**WHAT YOU WILL DO:**
Nothing left out, nothing added: return the full set of records.

[Stored records]

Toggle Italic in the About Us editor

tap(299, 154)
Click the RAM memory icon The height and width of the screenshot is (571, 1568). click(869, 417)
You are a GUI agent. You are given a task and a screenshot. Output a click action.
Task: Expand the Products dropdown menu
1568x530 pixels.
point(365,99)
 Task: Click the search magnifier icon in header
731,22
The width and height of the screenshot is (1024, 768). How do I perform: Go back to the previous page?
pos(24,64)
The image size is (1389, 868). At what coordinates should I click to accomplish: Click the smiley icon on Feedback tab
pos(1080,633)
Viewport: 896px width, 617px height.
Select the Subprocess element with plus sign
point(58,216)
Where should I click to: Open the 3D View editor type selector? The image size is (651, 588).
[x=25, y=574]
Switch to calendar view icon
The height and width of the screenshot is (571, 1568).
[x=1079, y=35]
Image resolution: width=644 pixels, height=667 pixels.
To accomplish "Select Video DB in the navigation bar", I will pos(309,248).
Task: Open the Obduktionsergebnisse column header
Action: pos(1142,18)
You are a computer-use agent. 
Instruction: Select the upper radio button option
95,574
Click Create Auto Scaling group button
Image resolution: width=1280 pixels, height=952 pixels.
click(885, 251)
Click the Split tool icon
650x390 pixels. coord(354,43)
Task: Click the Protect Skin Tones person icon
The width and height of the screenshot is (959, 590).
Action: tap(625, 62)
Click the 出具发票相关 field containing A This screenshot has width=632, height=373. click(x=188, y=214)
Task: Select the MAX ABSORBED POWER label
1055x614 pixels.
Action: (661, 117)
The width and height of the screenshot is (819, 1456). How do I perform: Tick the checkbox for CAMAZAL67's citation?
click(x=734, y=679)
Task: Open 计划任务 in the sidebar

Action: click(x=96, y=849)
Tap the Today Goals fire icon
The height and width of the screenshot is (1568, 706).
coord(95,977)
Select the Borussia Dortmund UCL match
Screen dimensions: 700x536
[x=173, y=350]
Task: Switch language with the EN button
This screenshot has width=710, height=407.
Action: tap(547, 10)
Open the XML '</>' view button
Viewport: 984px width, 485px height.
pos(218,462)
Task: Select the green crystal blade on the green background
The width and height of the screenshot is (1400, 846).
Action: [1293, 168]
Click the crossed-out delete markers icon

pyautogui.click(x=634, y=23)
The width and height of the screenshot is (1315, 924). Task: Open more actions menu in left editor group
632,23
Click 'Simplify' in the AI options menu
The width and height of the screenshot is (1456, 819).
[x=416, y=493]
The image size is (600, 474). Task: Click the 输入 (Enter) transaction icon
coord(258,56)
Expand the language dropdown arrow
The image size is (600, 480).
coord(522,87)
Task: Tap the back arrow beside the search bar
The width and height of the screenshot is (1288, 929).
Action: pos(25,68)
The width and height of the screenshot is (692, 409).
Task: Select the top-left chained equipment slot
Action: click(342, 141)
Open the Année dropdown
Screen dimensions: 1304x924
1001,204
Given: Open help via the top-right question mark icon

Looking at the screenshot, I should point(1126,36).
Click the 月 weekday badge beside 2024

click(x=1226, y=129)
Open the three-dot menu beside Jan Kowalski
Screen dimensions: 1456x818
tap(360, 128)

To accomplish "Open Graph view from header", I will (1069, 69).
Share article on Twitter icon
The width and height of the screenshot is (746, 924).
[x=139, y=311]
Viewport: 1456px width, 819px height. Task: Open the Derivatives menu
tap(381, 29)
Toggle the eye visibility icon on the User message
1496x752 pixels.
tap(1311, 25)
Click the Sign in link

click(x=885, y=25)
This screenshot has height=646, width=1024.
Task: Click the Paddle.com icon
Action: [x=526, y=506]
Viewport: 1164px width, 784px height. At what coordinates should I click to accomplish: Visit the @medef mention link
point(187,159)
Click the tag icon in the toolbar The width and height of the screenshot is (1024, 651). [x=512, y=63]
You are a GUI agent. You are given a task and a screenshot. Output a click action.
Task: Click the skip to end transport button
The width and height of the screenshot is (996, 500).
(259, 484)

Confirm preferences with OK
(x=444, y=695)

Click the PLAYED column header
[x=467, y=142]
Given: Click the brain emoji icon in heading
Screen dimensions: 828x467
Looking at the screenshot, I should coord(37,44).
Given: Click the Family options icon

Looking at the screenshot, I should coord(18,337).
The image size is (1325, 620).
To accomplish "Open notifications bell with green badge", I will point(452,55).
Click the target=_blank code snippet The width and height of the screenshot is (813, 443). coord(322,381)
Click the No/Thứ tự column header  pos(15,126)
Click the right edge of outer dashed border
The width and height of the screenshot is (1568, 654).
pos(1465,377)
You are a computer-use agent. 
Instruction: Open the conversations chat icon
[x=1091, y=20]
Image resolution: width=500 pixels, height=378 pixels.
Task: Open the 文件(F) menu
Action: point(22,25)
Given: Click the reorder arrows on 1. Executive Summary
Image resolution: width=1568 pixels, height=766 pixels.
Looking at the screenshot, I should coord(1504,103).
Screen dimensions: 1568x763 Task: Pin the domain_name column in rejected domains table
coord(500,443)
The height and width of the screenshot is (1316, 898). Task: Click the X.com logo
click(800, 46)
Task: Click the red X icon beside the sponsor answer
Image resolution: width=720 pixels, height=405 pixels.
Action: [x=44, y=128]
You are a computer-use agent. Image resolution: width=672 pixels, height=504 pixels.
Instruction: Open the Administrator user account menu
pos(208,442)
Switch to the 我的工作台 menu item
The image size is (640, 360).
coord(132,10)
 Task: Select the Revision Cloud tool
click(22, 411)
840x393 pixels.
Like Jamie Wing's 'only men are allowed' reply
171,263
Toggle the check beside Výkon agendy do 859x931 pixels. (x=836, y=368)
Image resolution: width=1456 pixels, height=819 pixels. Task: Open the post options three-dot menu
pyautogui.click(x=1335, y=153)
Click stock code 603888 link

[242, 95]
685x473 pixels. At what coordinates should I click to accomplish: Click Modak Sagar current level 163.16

**EXERCISE OUTPUT:**
Toggle Italic in the About Us editor

tap(299, 154)
Click the RAM memory icon The height and width of the screenshot is (571, 1568). click(869, 417)
You are a GUI agent. You are given a task and a screenshot. Output a click action.
Task: Expand the Products dropdown menu
1568x530 pixels.
point(365,99)
 Task: Click the search magnifier icon in header
731,22
The width and height of the screenshot is (1024, 768). How do I perform: Go back to the previous page?
pos(24,64)
The image size is (1389, 868). At what coordinates should I click to accomplish: Click the smiley icon on Feedback tab
pos(1080,633)
Viewport: 896px width, 617px height.
Select the Subprocess element with plus sign
point(58,216)
Where should I click to: Open the 3D View editor type selector? The image size is (651, 588).
[x=25, y=574]
Switch to calendar view icon
The height and width of the screenshot is (571, 1568).
[x=1079, y=35]
Image resolution: width=644 pixels, height=667 pixels.
To accomplish "Select Video DB in the navigation bar", I will pos(309,248).
Task: Open the Obduktionsergebnisse column header
Action: pos(1142,18)
You are a computer-use agent. 
Instruction: Select the upper radio button option
95,574
Click Create Auto Scaling group button
Image resolution: width=1280 pixels, height=952 pixels.
click(885, 251)
Click the Split tool icon
650x390 pixels. coord(354,43)
Task: Click the Protect Skin Tones person icon
The width and height of the screenshot is (959, 590).
Action: tap(625, 62)
Click the 出具发票相关 field containing A This screenshot has width=632, height=373. click(x=188, y=214)
Task: Select the MAX ABSORBED POWER label
1055x614 pixels.
Action: (661, 117)
The width and height of the screenshot is (819, 1456). How do I perform: Tick the checkbox for CAMAZAL67's citation?
click(x=734, y=679)
Task: Open 计划任务 in the sidebar

Action: click(x=96, y=849)
Tap the Today Goals fire icon
The height and width of the screenshot is (1568, 706).
coord(95,977)
Select the Borussia Dortmund UCL match
Screen dimensions: 700x536
[x=173, y=350]
Task: Switch language with the EN button
This screenshot has width=710, height=407.
Action: tap(547, 10)
Open the XML '</>' view button
Viewport: 984px width, 485px height.
pos(218,462)
Task: Select the green crystal blade on the green background
The width and height of the screenshot is (1400, 846).
Action: [1293, 168]
Click the crossed-out delete markers icon

pyautogui.click(x=634, y=23)
The width and height of the screenshot is (1315, 924). Task: Open more actions menu in left editor group
632,23
Click 'Simplify' in the AI options menu
The width and height of the screenshot is (1456, 819).
[x=416, y=493]
The image size is (600, 474). Task: Click the 输入 (Enter) transaction icon
coord(258,56)
Expand the language dropdown arrow
The image size is (600, 480).
coord(522,87)
Task: Tap the back arrow beside the search bar
The width and height of the screenshot is (1288, 929).
Action: pos(25,68)
The width and height of the screenshot is (692, 409).
Task: Select the top-left chained equipment slot
Action: click(342, 141)
Open the Année dropdown
Screen dimensions: 1304x924
1001,204
Given: Open help via the top-right question mark icon

Looking at the screenshot, I should point(1126,36).
Click the 月 weekday badge beside 2024

click(x=1226, y=129)
Open the three-dot menu beside Jan Kowalski
Screen dimensions: 1456x818
tap(360, 128)

To accomplish "Open Graph view from header", I will (1069, 69).
Share article on Twitter icon
The width and height of the screenshot is (746, 924).
[x=139, y=311]
Viewport: 1456px width, 819px height. Task: Open the Derivatives menu
tap(381, 29)
Toggle the eye visibility icon on the User message
1496x752 pixels.
tap(1311, 25)
Click the Sign in link

click(x=885, y=25)
This screenshot has height=646, width=1024.
Task: Click the Paddle.com icon
Action: [x=526, y=506]
Viewport: 1164px width, 784px height. At what coordinates should I click to accomplish: Visit the @medef mention link
point(187,159)
Click the tag icon in the toolbar The width and height of the screenshot is (1024, 651). [x=512, y=63]
You are a GUI agent. You are given a task and a screenshot. Output a click action.
Task: Click the skip to end transport button
The width and height of the screenshot is (996, 500).
(259, 484)

Confirm preferences with OK
(x=444, y=695)

Click the PLAYED column header
[x=467, y=142]
Given: Click the brain emoji icon in heading
Screen dimensions: 828x467
Looking at the screenshot, I should coord(37,44).
Given: Click the Family options icon

Looking at the screenshot, I should coord(18,337).
The image size is (1325, 620).
To accomplish "Open notifications bell with green badge", I will point(452,55).
Click the target=_blank code snippet The width and height of the screenshot is (813, 443). coord(322,381)
Click the No/Thứ tự column header  pos(15,126)
Click the right edge of outer dashed border
The width and height of the screenshot is (1568, 654).
pos(1465,377)
You are a computer-use agent. 
Instruction: Open the conversations chat icon
[x=1091, y=20]
Image resolution: width=500 pixels, height=378 pixels.
Task: Open the 文件(F) menu
Action: point(22,25)
Given: Click the reorder arrows on 1. Executive Summary
Image resolution: width=1568 pixels, height=766 pixels.
Looking at the screenshot, I should coord(1504,103).
Screen dimensions: 1568x763 Task: Pin the domain_name column in rejected domains table
coord(500,443)
The height and width of the screenshot is (1316, 898). Task: Click the X.com logo
click(800, 46)
Task: Click the red X icon beside the sponsor answer
Image resolution: width=720 pixels, height=405 pixels.
Action: [x=44, y=128]
You are a computer-use agent. Image resolution: width=672 pixels, height=504 pixels.
Instruction: Open the Administrator user account menu
pos(208,442)
Switch to the 我的工作台 menu item
The image size is (640, 360).
coord(132,10)
 Task: Select the Revision Cloud tool
click(22, 411)
840x393 pixels.
Like Jamie Wing's 'only men are allowed' reply
171,263
Toggle the check beside Výkon agendy do 859x931 pixels. (x=836, y=368)
Image resolution: width=1456 pixels, height=819 pixels. Task: Open the post options three-dot menu
pyautogui.click(x=1335, y=153)
Click stock code 603888 link

[242, 95]
685x473 pixels. At what coordinates should I click to accomplish: Click Modak Sagar current level 163.16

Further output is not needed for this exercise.